Source data below:
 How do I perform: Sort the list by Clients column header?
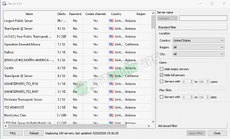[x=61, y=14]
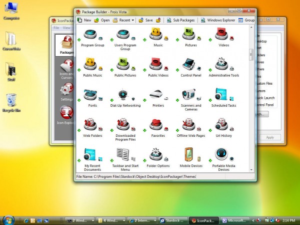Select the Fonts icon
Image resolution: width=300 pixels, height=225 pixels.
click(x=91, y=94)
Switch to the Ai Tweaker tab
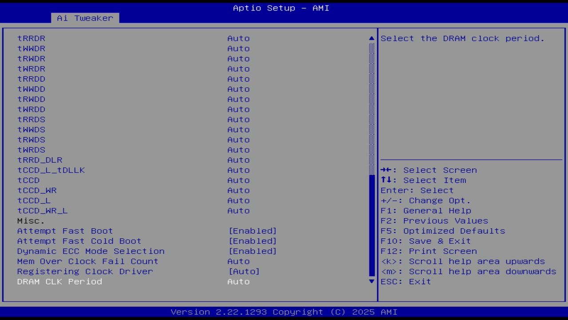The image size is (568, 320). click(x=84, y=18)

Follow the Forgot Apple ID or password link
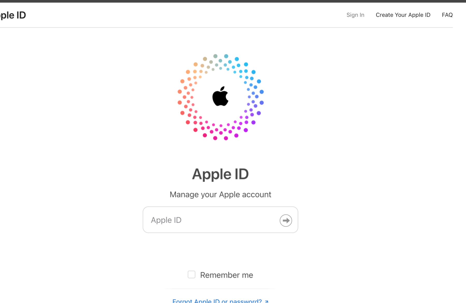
End of Source data.
> _Task directions_
Above are the records; return them exactly, minus the pictures.

> _Answer to the exercise_
 How do I perform: Sort the list by Clients column header?
[x=61, y=14]
Select the Fonts icon
Image resolution: width=300 pixels, height=225 pixels.
click(x=91, y=94)
Switch to the Ai Tweaker tab
The image size is (568, 320). click(x=84, y=18)

Follow the Forgot Apple ID or password link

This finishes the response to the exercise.